-------- EXERCISE MATERIALS --------

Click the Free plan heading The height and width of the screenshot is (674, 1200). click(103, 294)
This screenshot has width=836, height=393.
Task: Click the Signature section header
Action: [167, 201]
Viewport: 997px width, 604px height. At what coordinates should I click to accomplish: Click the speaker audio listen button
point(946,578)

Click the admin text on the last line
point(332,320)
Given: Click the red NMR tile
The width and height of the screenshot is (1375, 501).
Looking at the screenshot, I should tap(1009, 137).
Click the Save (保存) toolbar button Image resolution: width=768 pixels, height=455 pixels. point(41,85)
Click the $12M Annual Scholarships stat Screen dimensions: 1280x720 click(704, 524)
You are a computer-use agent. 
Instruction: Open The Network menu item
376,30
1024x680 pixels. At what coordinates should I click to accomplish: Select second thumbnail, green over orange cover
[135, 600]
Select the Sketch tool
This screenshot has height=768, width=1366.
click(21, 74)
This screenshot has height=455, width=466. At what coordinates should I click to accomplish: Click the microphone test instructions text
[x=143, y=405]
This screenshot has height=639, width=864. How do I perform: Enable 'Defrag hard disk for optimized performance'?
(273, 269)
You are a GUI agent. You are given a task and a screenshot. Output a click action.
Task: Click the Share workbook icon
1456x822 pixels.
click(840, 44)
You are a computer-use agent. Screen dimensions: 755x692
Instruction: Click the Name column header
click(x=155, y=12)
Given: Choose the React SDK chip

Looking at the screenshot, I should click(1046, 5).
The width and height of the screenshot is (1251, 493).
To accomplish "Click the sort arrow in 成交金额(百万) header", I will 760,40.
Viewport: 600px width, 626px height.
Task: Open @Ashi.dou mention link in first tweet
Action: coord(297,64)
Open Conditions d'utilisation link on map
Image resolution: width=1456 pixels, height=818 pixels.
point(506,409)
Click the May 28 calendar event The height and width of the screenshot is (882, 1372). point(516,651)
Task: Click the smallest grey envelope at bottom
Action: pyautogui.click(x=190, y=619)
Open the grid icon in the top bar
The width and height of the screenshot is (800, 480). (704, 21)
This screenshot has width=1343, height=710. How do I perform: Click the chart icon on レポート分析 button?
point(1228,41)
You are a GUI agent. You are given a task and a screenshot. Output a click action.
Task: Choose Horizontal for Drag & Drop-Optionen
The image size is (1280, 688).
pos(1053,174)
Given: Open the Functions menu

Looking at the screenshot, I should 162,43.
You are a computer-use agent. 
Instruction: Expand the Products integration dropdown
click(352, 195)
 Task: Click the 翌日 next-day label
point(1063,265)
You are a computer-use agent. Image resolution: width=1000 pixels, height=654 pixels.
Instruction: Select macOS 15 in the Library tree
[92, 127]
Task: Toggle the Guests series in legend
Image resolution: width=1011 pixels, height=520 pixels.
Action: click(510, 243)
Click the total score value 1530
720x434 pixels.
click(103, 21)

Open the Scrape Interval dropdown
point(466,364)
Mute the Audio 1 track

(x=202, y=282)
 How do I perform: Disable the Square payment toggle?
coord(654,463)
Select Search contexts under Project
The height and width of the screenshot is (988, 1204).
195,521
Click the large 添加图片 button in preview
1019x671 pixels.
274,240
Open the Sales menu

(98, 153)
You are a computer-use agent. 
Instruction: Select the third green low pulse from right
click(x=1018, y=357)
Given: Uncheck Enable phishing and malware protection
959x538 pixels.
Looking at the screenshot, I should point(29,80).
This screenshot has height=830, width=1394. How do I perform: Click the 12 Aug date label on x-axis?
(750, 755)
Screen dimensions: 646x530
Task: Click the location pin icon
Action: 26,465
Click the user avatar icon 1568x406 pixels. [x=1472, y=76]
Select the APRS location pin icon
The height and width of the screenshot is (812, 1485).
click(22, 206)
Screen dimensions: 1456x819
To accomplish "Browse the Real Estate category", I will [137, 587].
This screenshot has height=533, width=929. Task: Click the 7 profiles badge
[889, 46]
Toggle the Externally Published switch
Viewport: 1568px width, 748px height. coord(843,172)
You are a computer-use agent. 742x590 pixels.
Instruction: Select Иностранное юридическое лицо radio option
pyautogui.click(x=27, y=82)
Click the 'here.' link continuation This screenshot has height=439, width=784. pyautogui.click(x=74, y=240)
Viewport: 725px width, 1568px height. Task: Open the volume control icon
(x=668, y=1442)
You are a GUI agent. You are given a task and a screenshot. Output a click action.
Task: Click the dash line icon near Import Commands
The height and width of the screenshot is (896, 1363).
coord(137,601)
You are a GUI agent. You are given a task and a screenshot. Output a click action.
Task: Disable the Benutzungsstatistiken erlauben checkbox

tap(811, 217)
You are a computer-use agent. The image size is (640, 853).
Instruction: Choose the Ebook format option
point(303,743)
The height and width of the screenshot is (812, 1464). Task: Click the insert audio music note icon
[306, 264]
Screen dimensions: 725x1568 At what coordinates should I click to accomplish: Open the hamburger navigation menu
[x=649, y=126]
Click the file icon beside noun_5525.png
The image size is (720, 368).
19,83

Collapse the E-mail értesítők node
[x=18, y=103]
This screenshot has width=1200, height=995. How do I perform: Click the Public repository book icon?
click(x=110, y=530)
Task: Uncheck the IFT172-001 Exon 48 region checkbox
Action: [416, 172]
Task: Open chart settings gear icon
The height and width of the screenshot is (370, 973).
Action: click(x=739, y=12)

--------

_EXERCISE OBJECTIVE_. In full and word for word, restate the data.

_COMPLETED EXERCISE_.
Click the Free plan heading The height and width of the screenshot is (674, 1200). click(103, 294)
This screenshot has width=836, height=393.
Task: Click the Signature section header
Action: [167, 201]
Viewport: 997px width, 604px height. At what coordinates should I click to accomplish: Click the speaker audio listen button
point(946,578)

Click the admin text on the last line
point(332,320)
Given: Click the red NMR tile
The width and height of the screenshot is (1375, 501).
Looking at the screenshot, I should tap(1009, 137).
Click the Save (保存) toolbar button Image resolution: width=768 pixels, height=455 pixels. point(41,85)
Click the $12M Annual Scholarships stat Screen dimensions: 1280x720 click(704, 524)
You are a computer-use agent. 
Instruction: Open The Network menu item
376,30
1024x680 pixels. At what coordinates should I click to accomplish: Select second thumbnail, green over orange cover
[135, 600]
Select the Sketch tool
This screenshot has height=768, width=1366.
click(21, 74)
This screenshot has height=455, width=466. At what coordinates should I click to accomplish: Click the microphone test instructions text
[x=143, y=405]
This screenshot has height=639, width=864. How do I perform: Enable 'Defrag hard disk for optimized performance'?
(273, 269)
You are a GUI agent. You are given a task and a screenshot. Output a click action.
Task: Click the Share workbook icon
1456x822 pixels.
click(840, 44)
You are a computer-use agent. Screen dimensions: 755x692
Instruction: Click the Name column header
click(x=155, y=12)
Given: Choose the React SDK chip

Looking at the screenshot, I should click(1046, 5).
The width and height of the screenshot is (1251, 493).
To accomplish "Click the sort arrow in 成交金额(百万) header", I will 760,40.
Viewport: 600px width, 626px height.
Task: Open @Ashi.dou mention link in first tweet
Action: coord(297,64)
Open Conditions d'utilisation link on map
Image resolution: width=1456 pixels, height=818 pixels.
point(506,409)
Click the May 28 calendar event The height and width of the screenshot is (882, 1372). point(516,651)
Task: Click the smallest grey envelope at bottom
Action: pyautogui.click(x=190, y=619)
Open the grid icon in the top bar
The width and height of the screenshot is (800, 480). (704, 21)
This screenshot has width=1343, height=710. How do I perform: Click the chart icon on レポート分析 button?
point(1228,41)
You are a GUI agent. You are given a task and a screenshot. Output a click action.
Task: Choose Horizontal for Drag & Drop-Optionen
The image size is (1280, 688).
pos(1053,174)
Given: Open the Functions menu

Looking at the screenshot, I should 162,43.
You are a computer-use agent. 
Instruction: Expand the Products integration dropdown
click(352, 195)
 Task: Click the 翌日 next-day label
point(1063,265)
You are a computer-use agent. Image resolution: width=1000 pixels, height=654 pixels.
Instruction: Select macOS 15 in the Library tree
[92, 127]
Task: Toggle the Guests series in legend
Image resolution: width=1011 pixels, height=520 pixels.
Action: click(510, 243)
Click the total score value 1530
720x434 pixels.
click(103, 21)

Open the Scrape Interval dropdown
point(466,364)
Mute the Audio 1 track

(x=202, y=282)
 How do I perform: Disable the Square payment toggle?
coord(654,463)
Select Search contexts under Project
The height and width of the screenshot is (988, 1204).
195,521
Click the large 添加图片 button in preview
1019x671 pixels.
274,240
Open the Sales menu

(98, 153)
You are a computer-use agent. 
Instruction: Select the third green low pulse from right
click(x=1018, y=357)
Given: Uncheck Enable phishing and malware protection
959x538 pixels.
Looking at the screenshot, I should point(29,80).
This screenshot has height=830, width=1394. How do I perform: Click the 12 Aug date label on x-axis?
(750, 755)
Screen dimensions: 646x530
Task: Click the location pin icon
Action: 26,465
Click the user avatar icon 1568x406 pixels. [x=1472, y=76]
Select the APRS location pin icon
The height and width of the screenshot is (812, 1485).
click(22, 206)
Screen dimensions: 1456x819
To accomplish "Browse the Real Estate category", I will [137, 587].
This screenshot has height=533, width=929. Task: Click the 7 profiles badge
[889, 46]
Toggle the Externally Published switch
Viewport: 1568px width, 748px height. coord(843,172)
You are a computer-use agent. 742x590 pixels.
Instruction: Select Иностранное юридическое лицо radio option
pyautogui.click(x=27, y=82)
Click the 'here.' link continuation This screenshot has height=439, width=784. pyautogui.click(x=74, y=240)
Viewport: 725px width, 1568px height. Task: Open the volume control icon
(x=668, y=1442)
You are a GUI agent. You are given a task and a screenshot. Output a click action.
Task: Click the dash line icon near Import Commands
The height and width of the screenshot is (896, 1363).
coord(137,601)
You are a GUI agent. You are given a task and a screenshot. Output a click action.
Task: Disable the Benutzungsstatistiken erlauben checkbox

tap(811, 217)
You are a computer-use agent. The image size is (640, 853).
Instruction: Choose the Ebook format option
point(303,743)
The height and width of the screenshot is (812, 1464). Task: Click the insert audio music note icon
[306, 264]
Screen dimensions: 725x1568 At what coordinates should I click to accomplish: Open the hamburger navigation menu
[x=649, y=126]
Click the file icon beside noun_5525.png
The image size is (720, 368).
19,83

Collapse the E-mail értesítők node
[x=18, y=103]
This screenshot has width=1200, height=995. How do I perform: Click the Public repository book icon?
click(x=110, y=530)
Task: Uncheck the IFT172-001 Exon 48 region checkbox
Action: [416, 172]
Task: Open chart settings gear icon
The height and width of the screenshot is (370, 973).
Action: click(x=739, y=12)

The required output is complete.